There are also companies that are already investing in digitalization and tracking of food for food safety. But digitization is, as expected, costly and requires lots of hard and software, including software licenses, cables, scanners and printers. While large-scale companies have a high chance of financing this and recovering this investment on a schedule they set themselves, it is thought that small-scale producers will face the main problem and access problem. It is also necessary to consider how small and medium-sized businesses and family businesses that already operate with certain profit margins will make this investment, which is necessary to provide the data requested by the FDA in a sustainable manner.
Is the solution event-based traceability?
Speaking at a public meeting in December 2020, Frank Yiannas, deputy FDA commissioner, mentioned that there is going to be a lot of talk about data and standards, and that it has to do with keeping end consumers away from food contaminated with contaminants. The FDA does not require a dataset of digitally produced records, but there is not much other efficient way to manually keep the parameters of aquaculture at any scale in an orderly and sustainable manner. If we consider that only the water in which the cultivation is made has about twenty parameters, there does not seem to be an easier way than to create data sets that can be made meaningful and presented as soon as possible, by digitizing them again.
The system proposed by the FDA is based on CTE’s - critical tracking events in the supply chain and requires capturing KDE’s - key data elements along the way. It also requires the creation of a "lot" identified by a specific code, such as "lot", "production work" or, in the case of growers, those harvested within a 24-hour period.
The key question is whether the FDA system requires everyone to capture and store data in exactly the same way at every step. With a common template that allows manufacturers to simply correlate data from data collection sources installed in various units of the facility, disruptions in data collection and transmission can be avoided. However, considering this will necessitate the development of a specific information technology design standard.
To give a very simple example, the average oyster takes between five or seven steps from the moment it leaves the farm to the moment it is placed on a plate where it is served on ice in a plate. So, if the FDA needs to speed up backtracking from a restaurant where a customer got sick, the system needs to have "interoperability" which can be circumvented by leveraging cloud technologies.
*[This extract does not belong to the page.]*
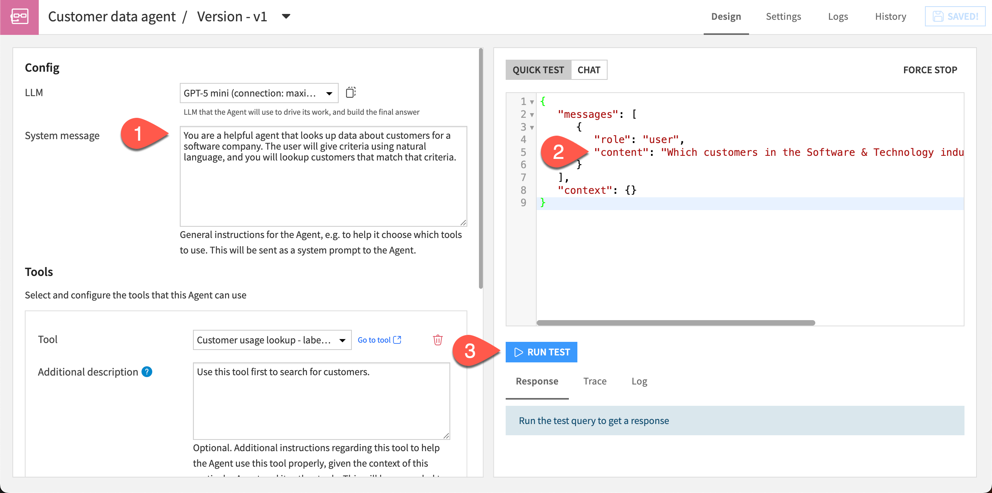The image size is (992, 493).
Task: Click the JSON editor horizontal scrollbar
Action: pos(676,323)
This current move is not the first to have been issued regarding seafood. In 1997, seafood processors authorized by the FDA adopted Hazard Analysis Critical Control Point (HACCP) principles, which require companies to identify food safety hazards and create plans to control them. Considering the investment made by large-scale producers for HACCP, it seems unlikely that they will have difficulties in adapting to the new rules, but it is emphasized that if some rules and requirements that will completely change the existing structure are included, this may cause a major problem affecting the sector.
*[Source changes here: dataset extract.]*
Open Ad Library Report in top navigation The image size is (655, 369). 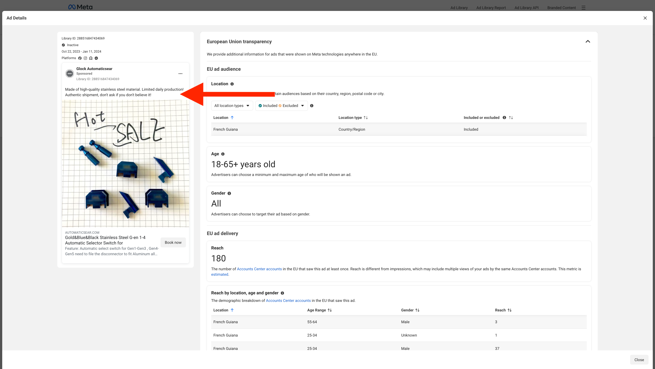(491, 8)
Why do companies and people hesitate to share their information over the cloud?
Although information technology infrastructures supported by cloud technologies are thought to offer a good solution for data sharing with the FDA and other stakeholders, business owners and companies have reservations about uploading data to the cloud. Among the main reasons for this is the concern that the data could be directly accessible and that competitors may have access to the companies' data. It is not possible to have any of these things in a well-managed cloud server, but it is necessary to work on improving the perception of the subject well.